EXERCISE INSTRUCTIONS: Pictures must not appear in the copy. Restate exactly the lines below from the one with "Open the Terminal menu" through the one with "How do I perform: Expand the 証明書の登録要求 node?", inclusive.

THE RECORDS:
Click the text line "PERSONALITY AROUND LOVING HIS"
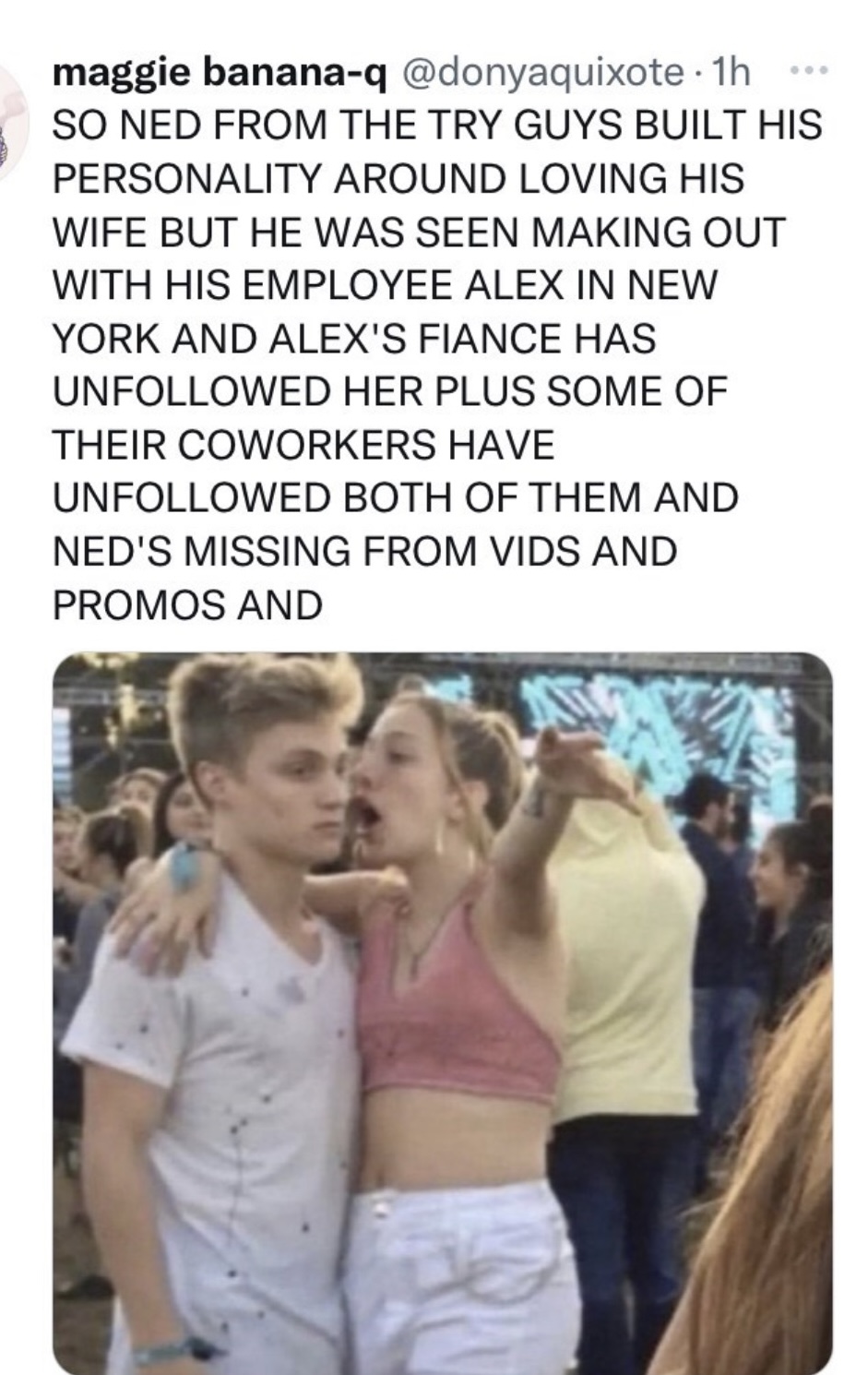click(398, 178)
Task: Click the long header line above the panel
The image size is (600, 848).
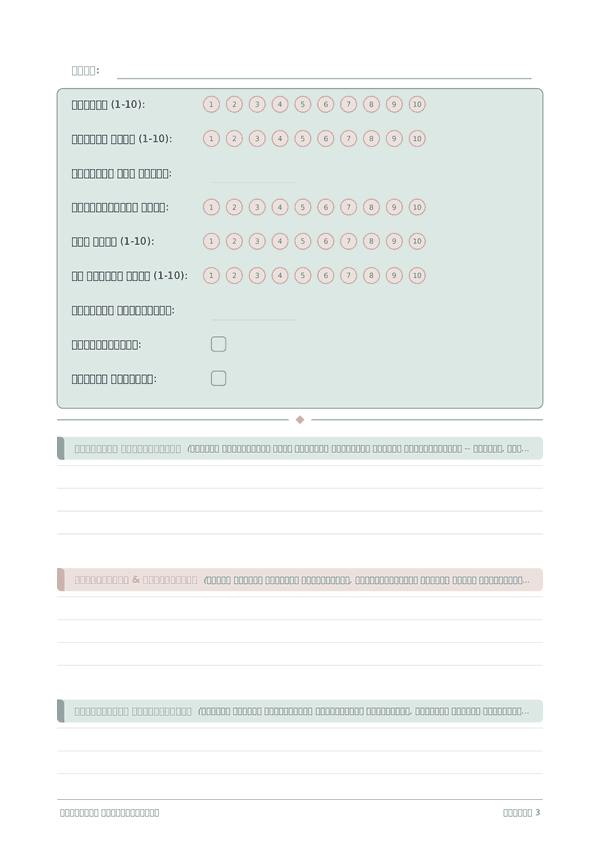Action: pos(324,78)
...
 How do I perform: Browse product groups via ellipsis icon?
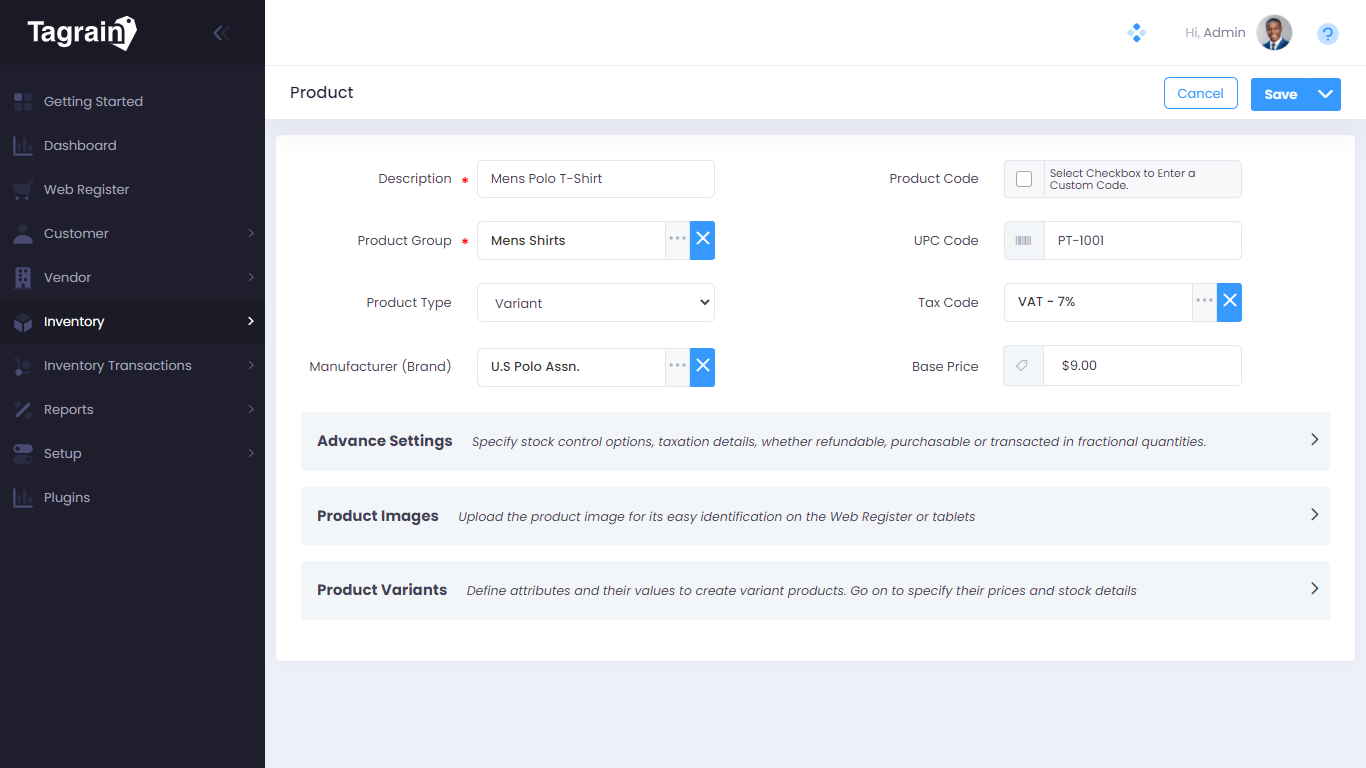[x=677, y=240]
* * *
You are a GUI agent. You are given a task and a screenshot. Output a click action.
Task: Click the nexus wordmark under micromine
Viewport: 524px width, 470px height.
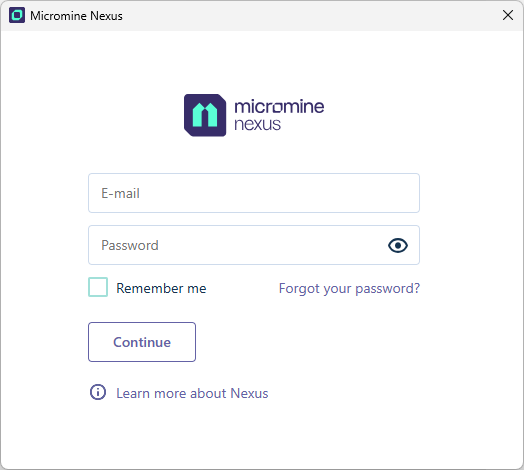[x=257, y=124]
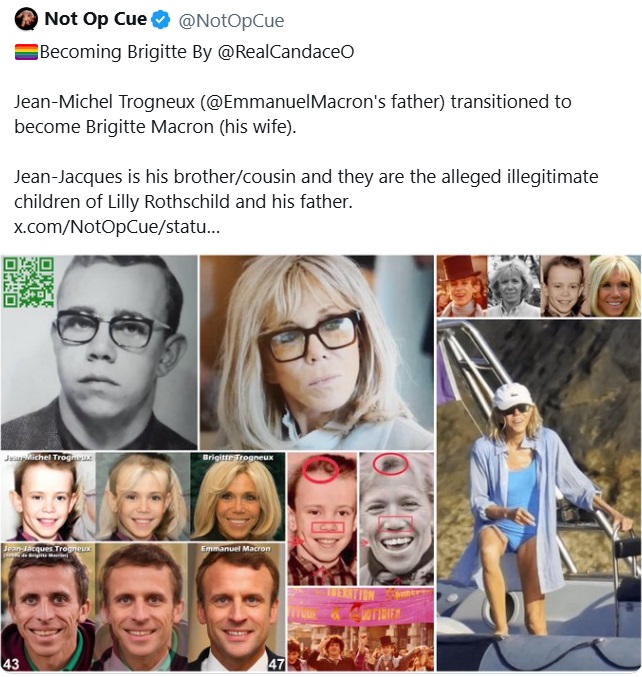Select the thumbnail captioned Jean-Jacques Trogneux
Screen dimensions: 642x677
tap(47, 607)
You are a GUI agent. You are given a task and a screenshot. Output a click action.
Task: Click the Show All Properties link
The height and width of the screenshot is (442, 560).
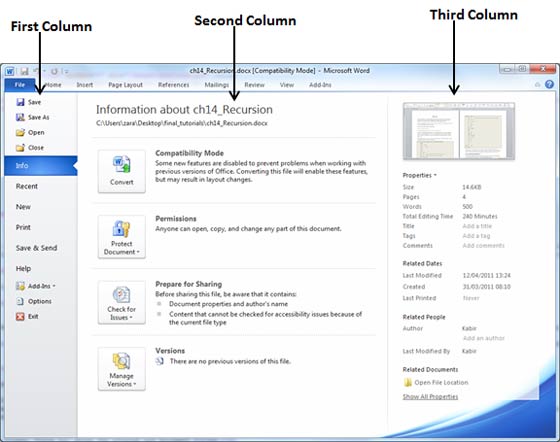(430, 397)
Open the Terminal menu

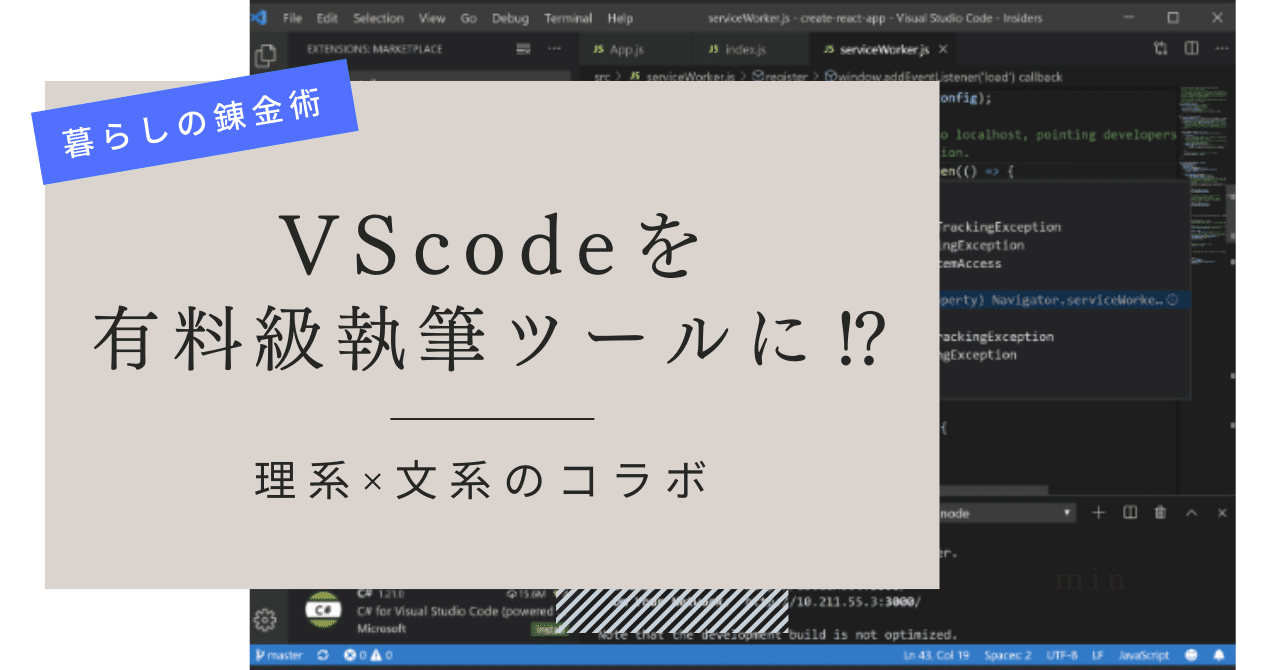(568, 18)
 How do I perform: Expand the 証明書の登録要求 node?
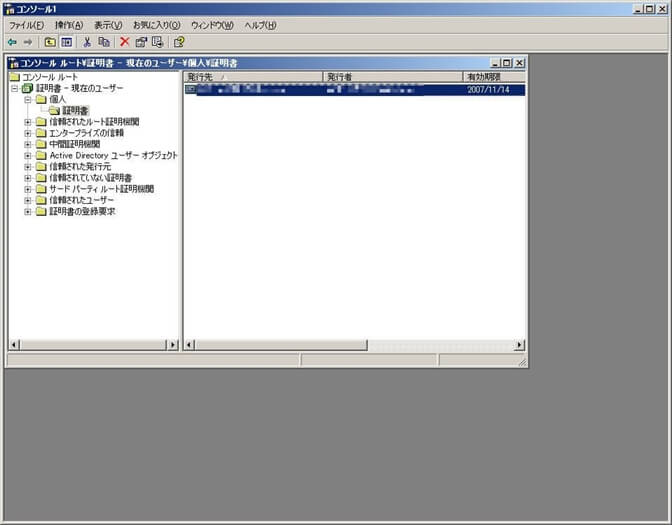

YOUR RESPONSE:
Open the Terminal menu

(568, 18)
 How do I perform: Expand the 証明書の登録要求 node?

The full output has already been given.